> [Task to carry out] Exclude all pictures. Then restate, word for word, the entries from the first line through the line that contains "Bergsteiger Capri Kombikinderwagen".

> [Supplied data]
++++++++++
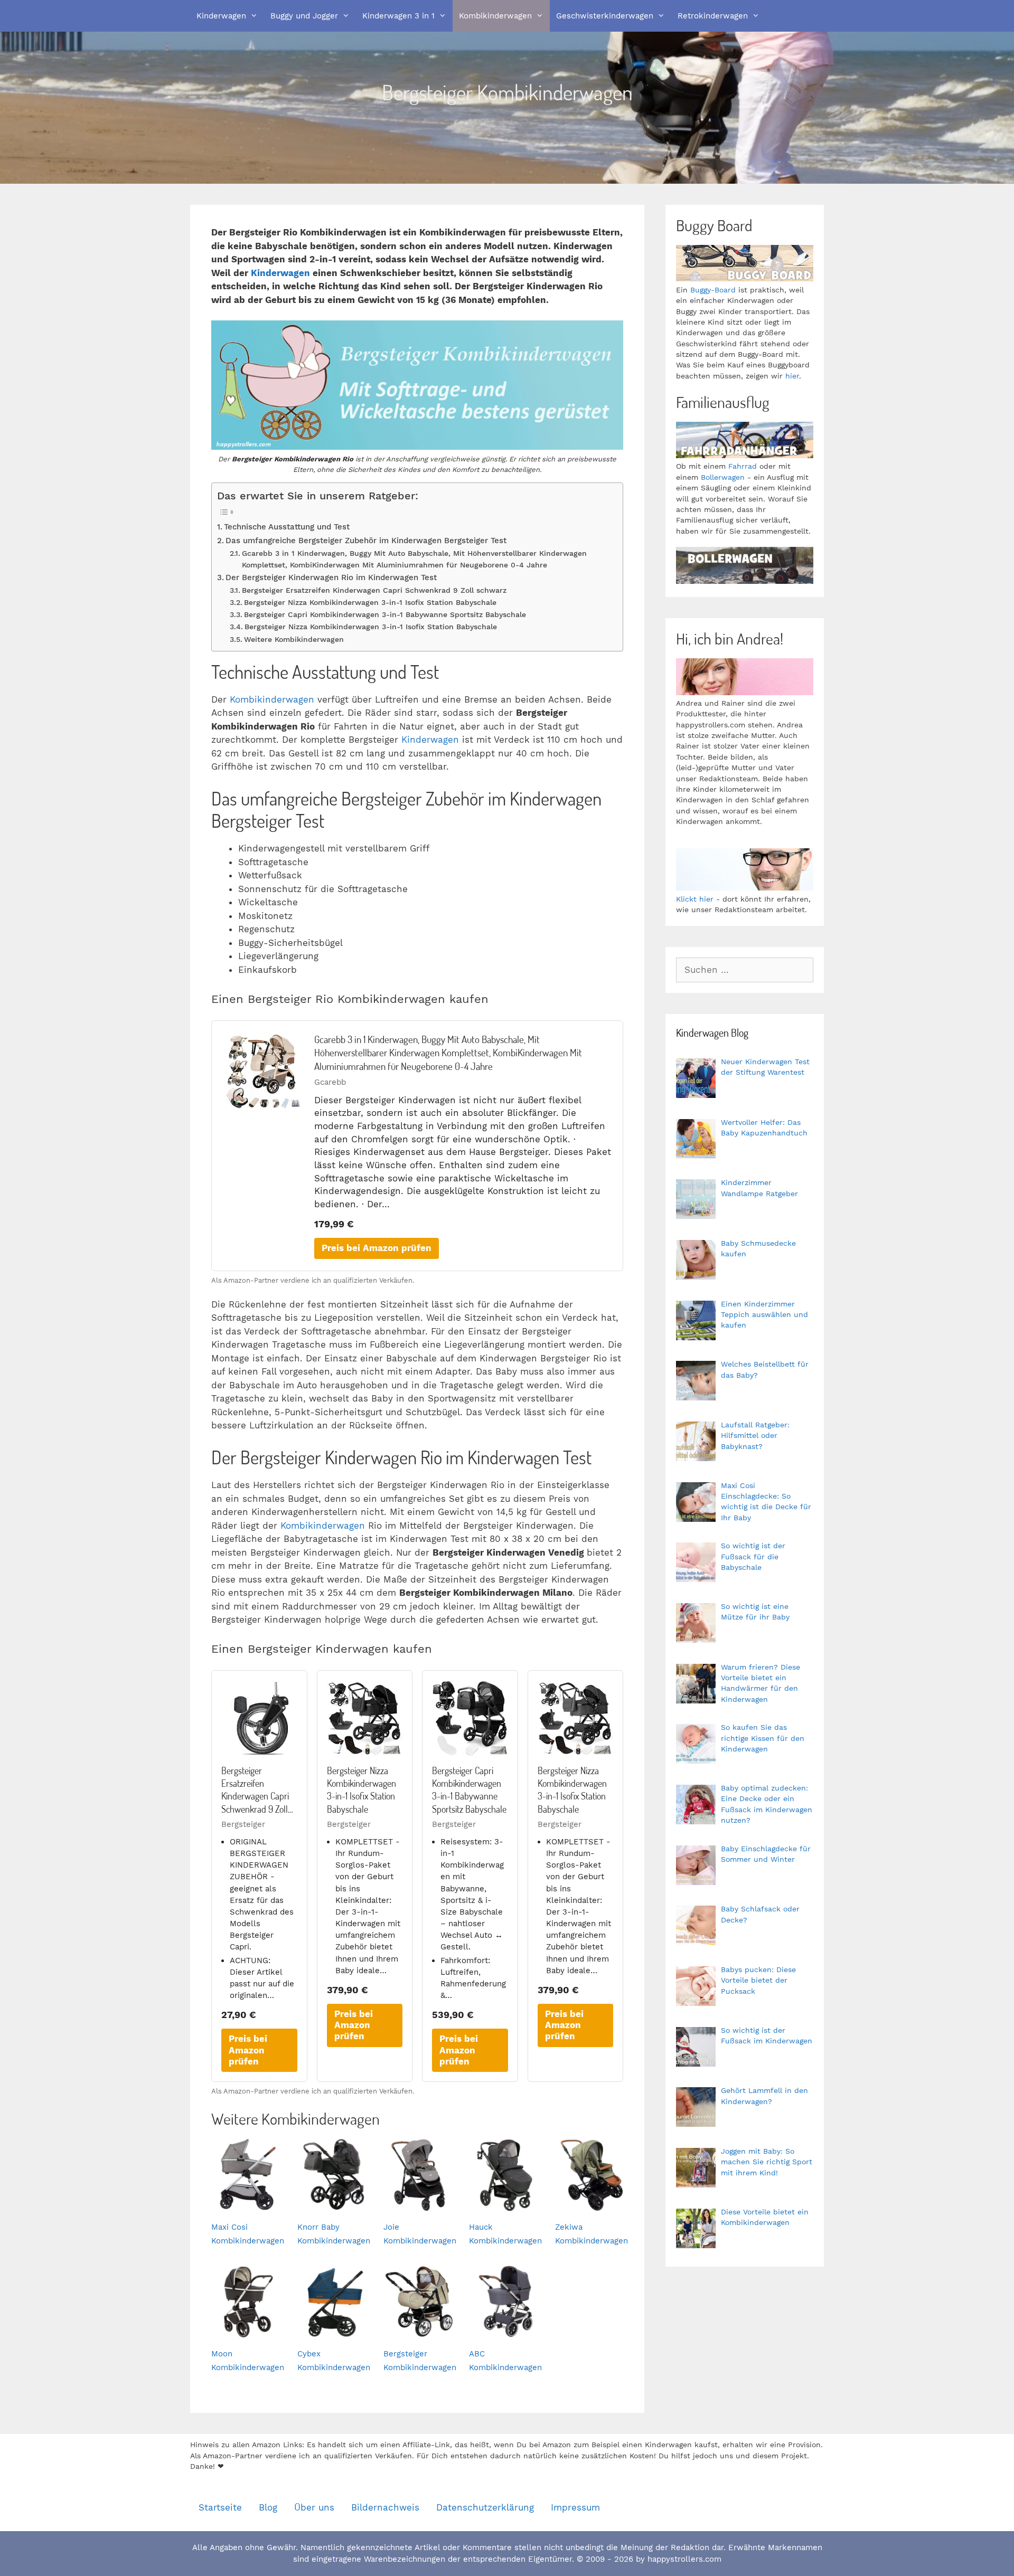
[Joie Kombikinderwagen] (419, 2204)
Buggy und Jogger (304, 16)
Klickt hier (694, 899)
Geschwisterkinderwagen (604, 16)
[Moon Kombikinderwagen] (247, 2331)
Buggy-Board (713, 290)
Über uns (314, 2507)
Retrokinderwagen (713, 16)
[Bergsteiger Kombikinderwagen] (419, 2331)
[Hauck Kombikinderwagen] (505, 2204)
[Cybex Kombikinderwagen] (333, 2331)
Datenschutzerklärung (485, 2507)
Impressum (575, 2507)
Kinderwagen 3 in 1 (398, 16)
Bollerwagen (723, 477)
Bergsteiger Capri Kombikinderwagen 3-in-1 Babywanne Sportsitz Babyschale (385, 614)
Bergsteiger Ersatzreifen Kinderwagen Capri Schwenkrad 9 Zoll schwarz (374, 590)
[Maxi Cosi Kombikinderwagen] (247, 2204)
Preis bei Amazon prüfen (376, 1248)
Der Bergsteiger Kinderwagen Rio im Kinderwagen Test (331, 577)
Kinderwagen (221, 16)
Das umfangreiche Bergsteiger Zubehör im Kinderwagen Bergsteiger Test (366, 540)
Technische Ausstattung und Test (287, 527)
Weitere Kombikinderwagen (294, 639)
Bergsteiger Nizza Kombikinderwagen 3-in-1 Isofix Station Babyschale (370, 602)
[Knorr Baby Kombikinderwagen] (333, 2204)
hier (792, 376)
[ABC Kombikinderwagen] (505, 2331)
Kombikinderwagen (495, 16)
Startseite (220, 2507)
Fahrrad (742, 466)
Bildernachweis (385, 2507)
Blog (268, 2507)
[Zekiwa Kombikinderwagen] (591, 2204)
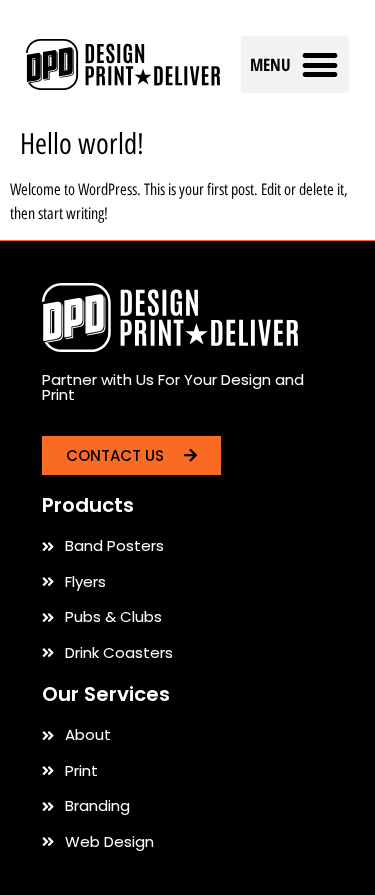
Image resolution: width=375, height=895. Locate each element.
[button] (295, 64)
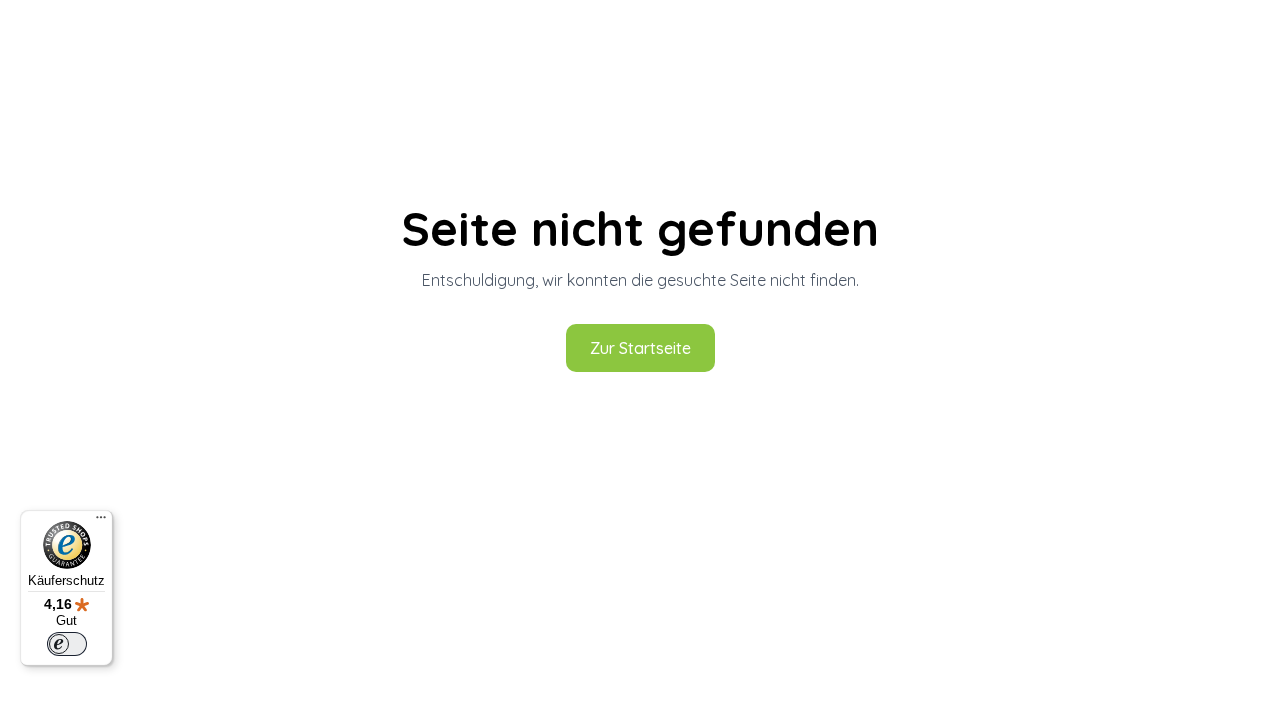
++++++++++
> [Task solution]
[Joie Kombikinderwagen] (419, 2204)
Buggy und Jogger (304, 16)
Klickt hier (694, 899)
Geschwisterkinderwagen (604, 16)
[Moon Kombikinderwagen] (247, 2331)
Buggy-Board (713, 290)
Über uns (314, 2507)
Retrokinderwagen (713, 16)
[Bergsteiger Kombikinderwagen] (419, 2331)
[Hauck Kombikinderwagen] (505, 2204)
[Cybex Kombikinderwagen] (333, 2331)
Datenschutzerklärung (485, 2507)
Impressum (575, 2507)
Kinderwagen 3 in 1 (398, 16)
Bollerwagen (723, 477)
Bergsteiger Capri Kombikinderwagen 3-in-1 Babywanne Sportsitz Babyschale (385, 614)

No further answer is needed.